3 of 134 comments (clear)

  1. yahoo press release by Ramses0 · · Score: 3, Informative
  2. Re:few users by WrongSizeGlass · · Score: 5, Informative

    Ditto.
    The ISP of one of my clients just turned on 'greylisting' and their mail volume dropped 71%, knocking their spam % down to 11% of their new volume.

    They would rather spend the budget on stopping spam rather than upgrading their servers. It's that big of a problem.

    DKIM will help (until fake 'certificates' show up) but it won't solve the problem. Only flame-throwers, and lots of them, will fix this once and for all.
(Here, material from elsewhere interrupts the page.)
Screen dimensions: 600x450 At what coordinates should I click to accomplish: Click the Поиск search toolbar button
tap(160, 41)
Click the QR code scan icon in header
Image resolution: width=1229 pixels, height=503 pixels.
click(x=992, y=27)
  3. Re:Sooooo close... but not going to work. by MightyMartian · · Score: 3, Informative

    You've come close to what I arrived at in the last few months of my job working for an ISP, that all these kludgy attempts to beef up SMTP would always be fatally flawed unless we (and by that I mean Joe Average and admins) was prepared for inconveniences. That means putting an end to straight-out forwarding, because that pretty much busts everything without the major overhead of rewriting the headers. It means locking down the servers themselves and not expecting some "good neighbor" protocol to somehow magically take care of the problem. As someone else has pointed out, how is DomainKeys any different than PGP signing, which has been around for two decades now. Even if we went to DomainKeys or PGP, it still wouldn't stop all those zombies out there from happily sending signed spam. It means that distributed dictionary attacks would have to come in with a legitimate address from the source network, but I doubt the spammers are going to give a damn about that.

    The problem with spam is that it isn't just an email problem. If it was, then we'd all have had this beat a long time ago.

    --
    The world's burning. Moped Jesus spotted on I50. Details at 11.